Lucho siempre estuvo en el centro de todos y todas como un cacique mapuche, un indiano prepotente y gritón que amaba hacer asados "a la argentina" pero no sabía hacerlos, aunque tozudamente los organizaba una y otra vez. Ay, cómo me enternece recordar su espíritu de competencia en ésa y otras artes culinarias de las que emergíamos brindando con tintos de ambos lados de los Andes.
Quisiera insistir en que es mentira que se murió Lucho Sepùlveda. Porque ya empecé y empezamos a extrañarlo hace un mes y pico, cuando todos y todas supimos que en él la peste jugaba a redoblona y a maldita ganadora.

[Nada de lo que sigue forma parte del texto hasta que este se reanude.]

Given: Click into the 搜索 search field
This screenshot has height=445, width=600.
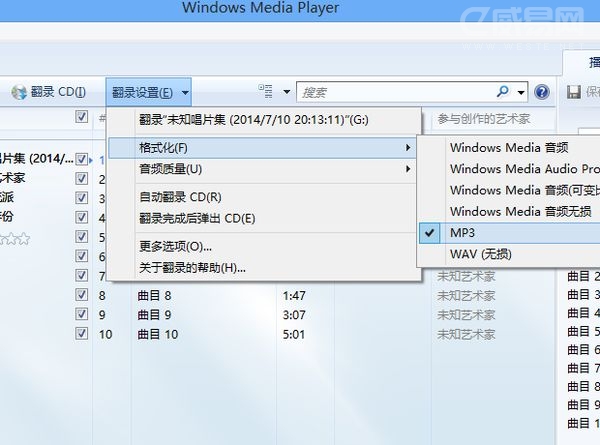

Y quiero decir además que Lucho escribió esa belleza para niños que es "Historia de una gaviota y del gato que le enseñó a volar" y también escribió una larga lista de textos, como hacemos quienes trajinamos el oficio de las invenciones literarias, y entre los últimos destaco la también conmovedora "Historia de un perro llamado Leal".
Quizás divago y pido disculpas a l@s lecto@s, pero esta nota es de las que jamás uno piensa que un día escribirá. Parece mentira pero hace apenas un cuarto de siglo y en Gijón hablamos de esto y jugamos a los obituarios, con la consigna que él estableció: "Muérame yo primero, cabrón, así la escribes tú, que yo no quiero escribir la tuya y a ver qué dices de mí, puras mentiras". Y soltando una carcajada se fumó un pucho, o acaso fue un habano porque le encantaba parecer un gángster de película, uno de esos jefes de pandilla seguido por sus amigos fieles a morir.

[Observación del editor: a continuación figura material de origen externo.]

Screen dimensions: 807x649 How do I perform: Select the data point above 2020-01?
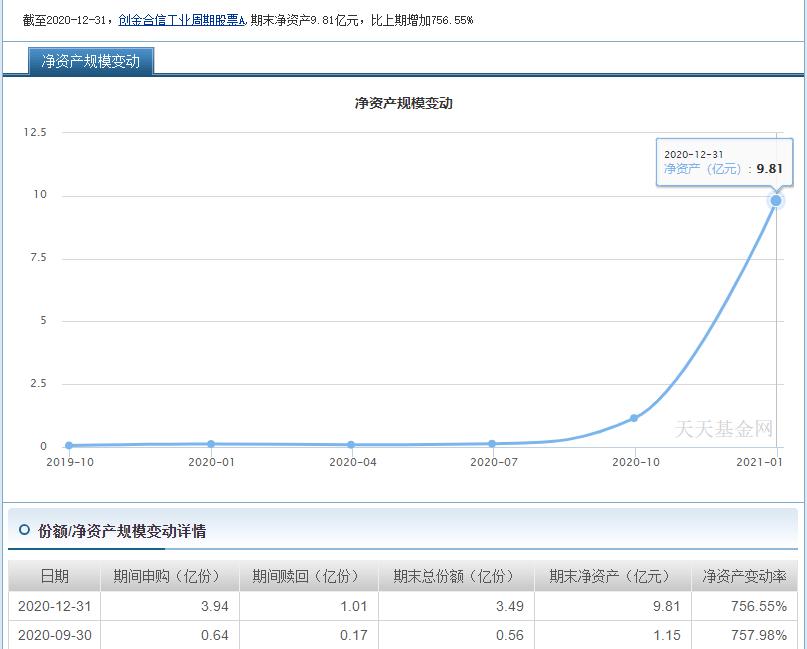click(x=210, y=444)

Hacedor y promotor de esa "banda", expurgando fotos y papeles y ahora lloroso, encuentro un email que me mandó el 25 de abril de 1999 desde Gijón, en el que dice que "nuestros propósitos siempre están muy bien para un caballo, pero no para un ser humano. Por eso si le hacemos caso a todas las ideas que se nos ocurren, nos reventamos". Y así fue cómo organizó el Salón del Libro de Gijón, que duró una docena de años, y vino al Foro de la Lectura en el Chaco un par de veces, y voló por todo el mundo, aclamado por millones de lectores en casi todos los idiomas.
Se fue un grande, señoras y señores.
Y punto. Y me quedo con la idea de que sí, quizás sea mentira que se murió Lucho Sepúlveda. Capaz que se fue a dar una vuelta por ahi, nomás. Honrémoslo y leámoslo, que es lo que hay que hacer cuando muere un grande de la literatura. Y al lloro adolorido sabrán ustedes dispensarlo.